- INPUT ROWS -
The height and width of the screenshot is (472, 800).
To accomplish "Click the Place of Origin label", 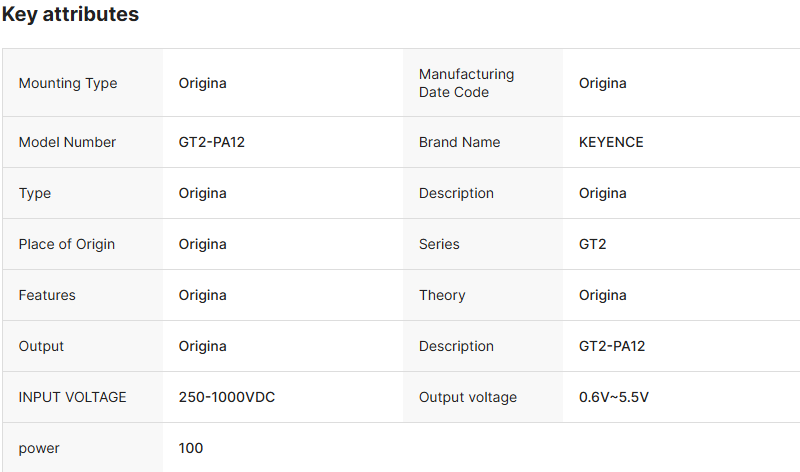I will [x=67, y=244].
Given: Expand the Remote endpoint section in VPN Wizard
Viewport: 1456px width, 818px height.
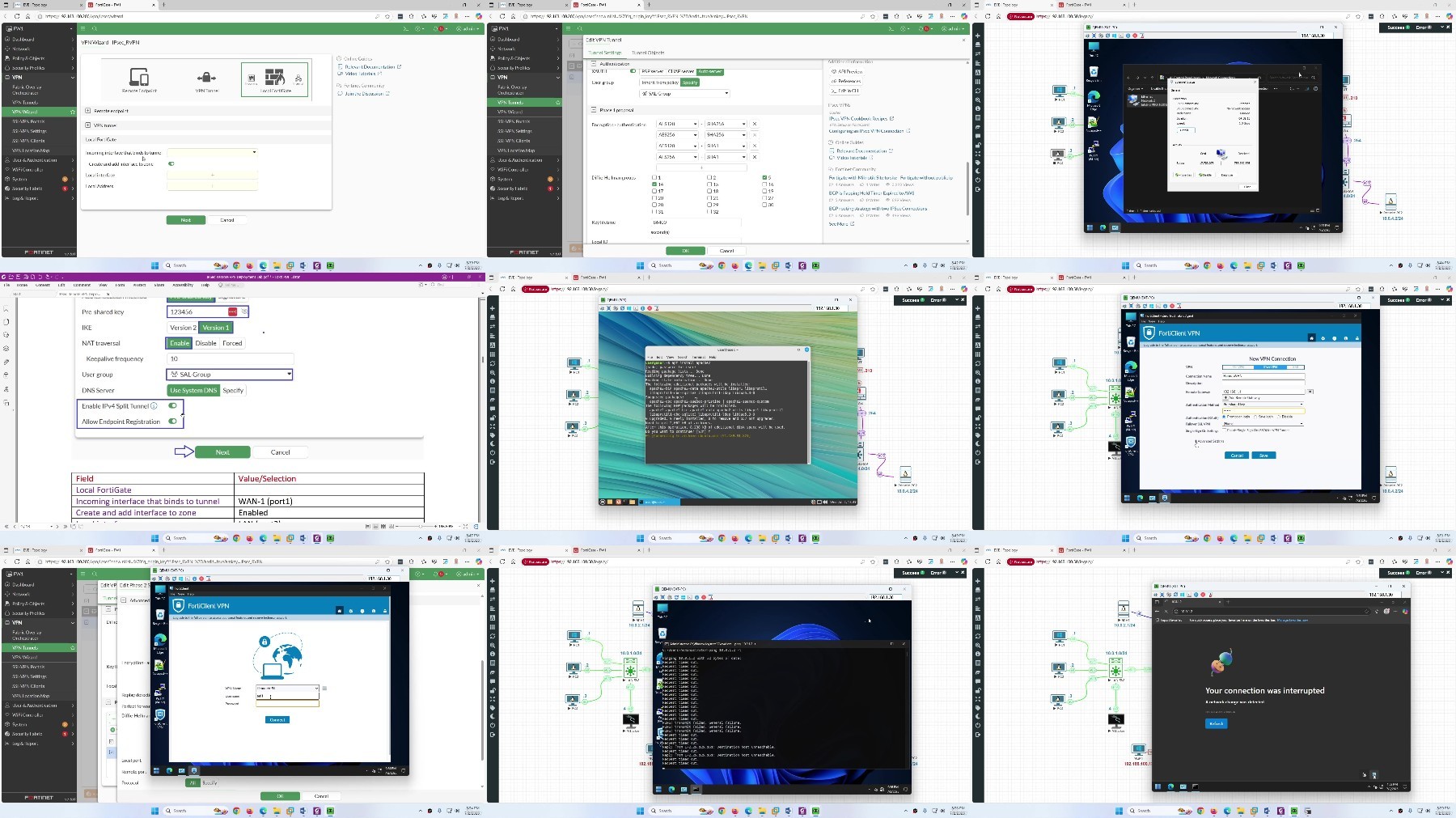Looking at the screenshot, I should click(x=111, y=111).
==
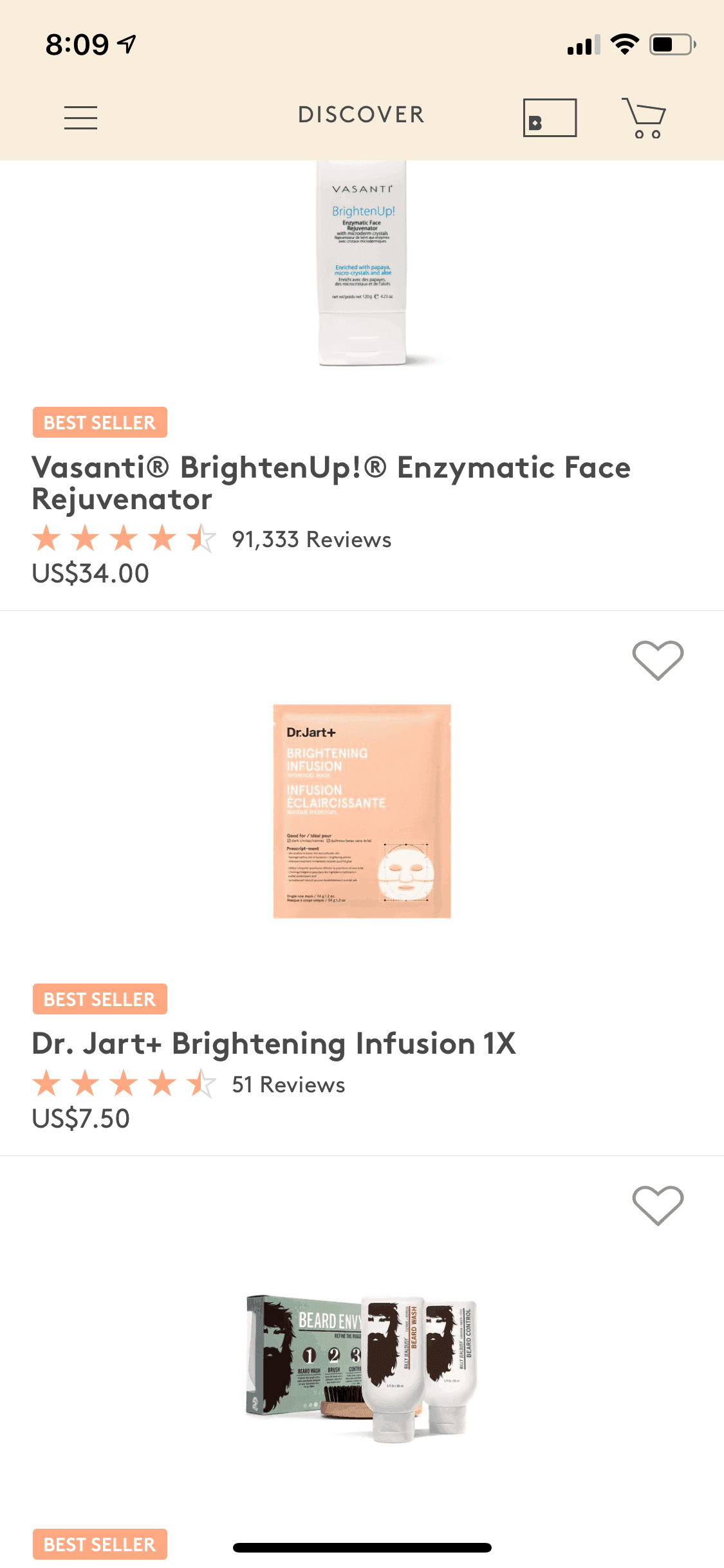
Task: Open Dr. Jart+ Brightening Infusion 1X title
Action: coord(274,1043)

- GOAL -
Copy out word for word the lines of the entries starting at the line containing "Given: Expand the" and ending at the line containing "Looking at the". Leave the pictures out of your copy.

- PROBLEM SOLUTION -
Given: Expand the Remote endpoint section in VPN Wizard
Viewport: 1456px width, 818px height.
Looking at the screenshot, I should click(x=111, y=111).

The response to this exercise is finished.